You choose to invest your $3,560 income tax refund check (rather than spend it!) in an account earning 5% compounded semiannually. How much will the account be worth in 5 years?

P = Po(1+r)^n.

Po = $3500.

r = 0.05/2 = 0.025.

n = 2Comp./yr. * 5yrs. = 10 Compounding periods.

P = ?.

To find the amount your account will be worth in 5 years, we can use the formula for compound interest:

A = P(1 + r/n)^(nt)

Where:
A = Total amount after interest
P = Principal amount (initial investment)
r = Annual interest rate (in decimal)
n = Number of times interest is compounded per year
t = Number of years

In this case, your principal amount is $3,560, the annual interest rate is 5% (or 0.05 in decimal form), interest is compounded semiannually (n = 2), and the investment duration is 5 years (t = 5).
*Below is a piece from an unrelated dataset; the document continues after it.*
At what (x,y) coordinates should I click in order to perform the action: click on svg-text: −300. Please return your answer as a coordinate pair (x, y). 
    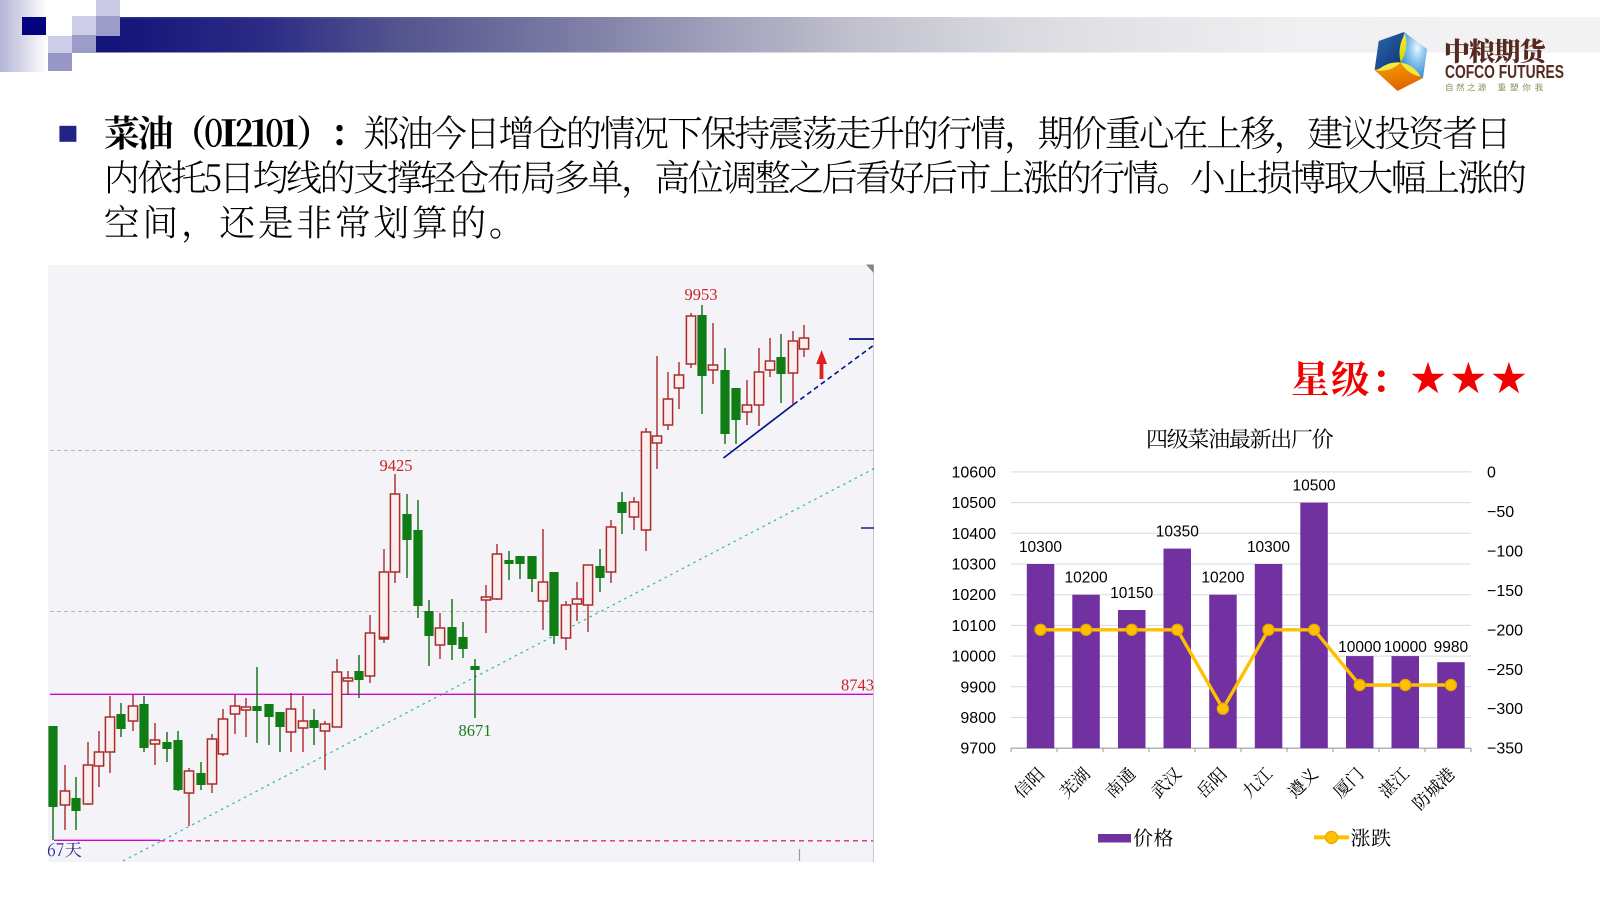
    Looking at the image, I should click on (1505, 710).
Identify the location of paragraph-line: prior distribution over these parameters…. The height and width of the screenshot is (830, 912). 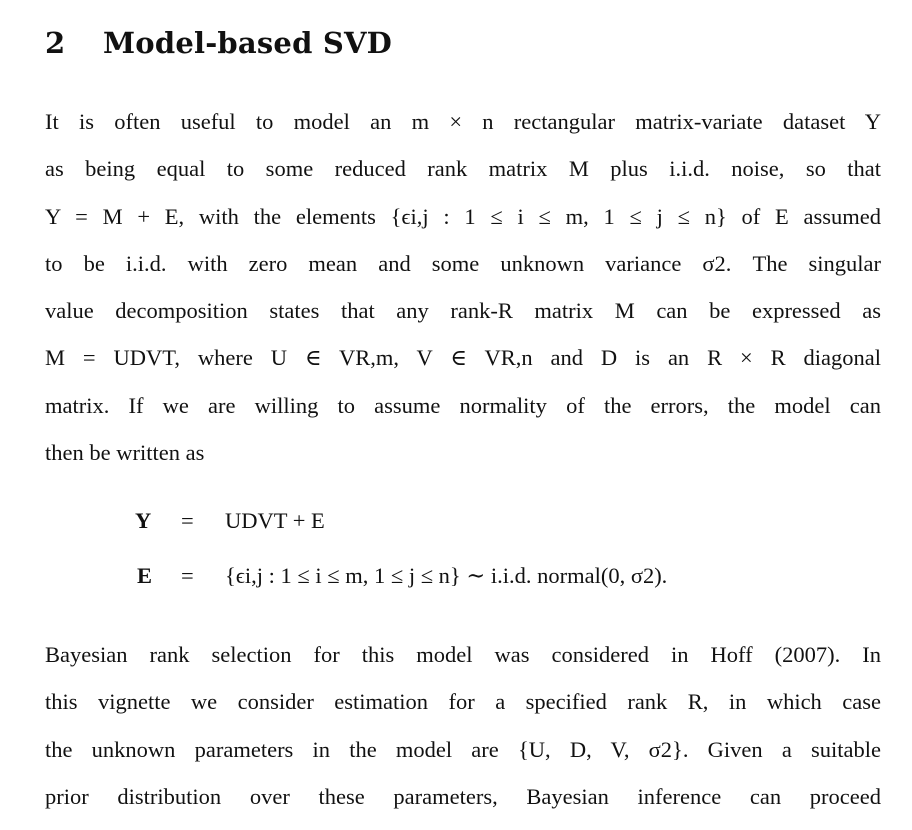
(463, 796).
Plugging the values into the formula:

A = 3,560 * (1 + 0.05/2)^(2*5)

Let's solve it step by step.

First, calculate the exponent part:
(1 + 0.05/2)^(2*5) = (1.025)^10 ≈ 1.28008403

Now, substitute it back to the formula:
A = 3,560 * 1.28008403

Finally, calculate the answer:
A ≈ $4,556.61

Therefore, your account will be worth approximately $4,556.61 after 5 years if the interest is compounded semiannually at a 5% annual interest rate.